Frode in commercio. È questo il reato che il pm Raffaele Guariniello, della procura di Torino, contesta ai rappresentanti legali di una decina di aziende del settore, iscritti sul registro degli indagati. Si tratterebbe di Carapelli, Bertolli, Santa Sabina, Coricelli, Sasso, Primadonna e Antica Badia.

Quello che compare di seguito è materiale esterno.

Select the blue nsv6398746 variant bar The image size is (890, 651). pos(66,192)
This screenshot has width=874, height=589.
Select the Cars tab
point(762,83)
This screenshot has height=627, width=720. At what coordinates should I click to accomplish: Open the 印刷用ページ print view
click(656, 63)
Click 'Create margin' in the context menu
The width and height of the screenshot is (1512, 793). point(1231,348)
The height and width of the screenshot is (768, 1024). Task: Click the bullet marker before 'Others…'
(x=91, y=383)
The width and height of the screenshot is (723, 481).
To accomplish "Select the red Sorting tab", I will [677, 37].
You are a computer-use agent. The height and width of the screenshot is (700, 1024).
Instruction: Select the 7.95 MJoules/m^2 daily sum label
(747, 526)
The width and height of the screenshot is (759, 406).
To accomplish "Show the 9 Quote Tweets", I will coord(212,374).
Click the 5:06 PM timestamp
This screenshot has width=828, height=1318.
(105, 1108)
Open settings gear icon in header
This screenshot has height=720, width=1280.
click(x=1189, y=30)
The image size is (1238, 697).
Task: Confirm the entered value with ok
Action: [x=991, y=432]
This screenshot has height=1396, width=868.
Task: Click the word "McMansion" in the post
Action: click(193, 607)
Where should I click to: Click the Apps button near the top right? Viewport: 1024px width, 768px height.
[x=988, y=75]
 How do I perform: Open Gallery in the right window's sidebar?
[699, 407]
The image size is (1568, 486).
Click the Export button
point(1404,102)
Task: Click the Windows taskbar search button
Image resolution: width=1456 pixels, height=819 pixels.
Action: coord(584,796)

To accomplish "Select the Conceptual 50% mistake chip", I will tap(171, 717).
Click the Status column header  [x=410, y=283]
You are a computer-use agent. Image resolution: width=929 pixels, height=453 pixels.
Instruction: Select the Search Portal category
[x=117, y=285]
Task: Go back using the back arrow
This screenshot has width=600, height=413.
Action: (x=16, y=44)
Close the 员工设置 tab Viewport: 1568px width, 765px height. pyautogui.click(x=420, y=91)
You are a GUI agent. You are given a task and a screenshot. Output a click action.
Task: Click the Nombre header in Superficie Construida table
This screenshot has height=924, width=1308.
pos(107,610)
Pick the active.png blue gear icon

Oli prodotti in Abruzzo, Liguria e Toscana, messi in commercio come extravergini ma risultati oli vergini, fatti con una materia prima che costa il 30 per cento in meno e che non ha le stesse caratteristiche organolettiche dell’extravergine. Quest’ultimo non contiene più dello 0,8 per cento in peso d’acido oleico; l’olio vergine d’oliva, invece, ha un grado di acidità più elevato, fino al 2 per cento in peso di acido oleico. L’acidità nell’olio aumenta quando le olive sono danneggiate o infestate da insetti oppure quando vengono lavorate dopo alcuni giorni dalla raccolta. L’olio con acidità bassa è considerato il prodotto migliore da utilizzare, ottenuto da olive sane. In una parola extravergine.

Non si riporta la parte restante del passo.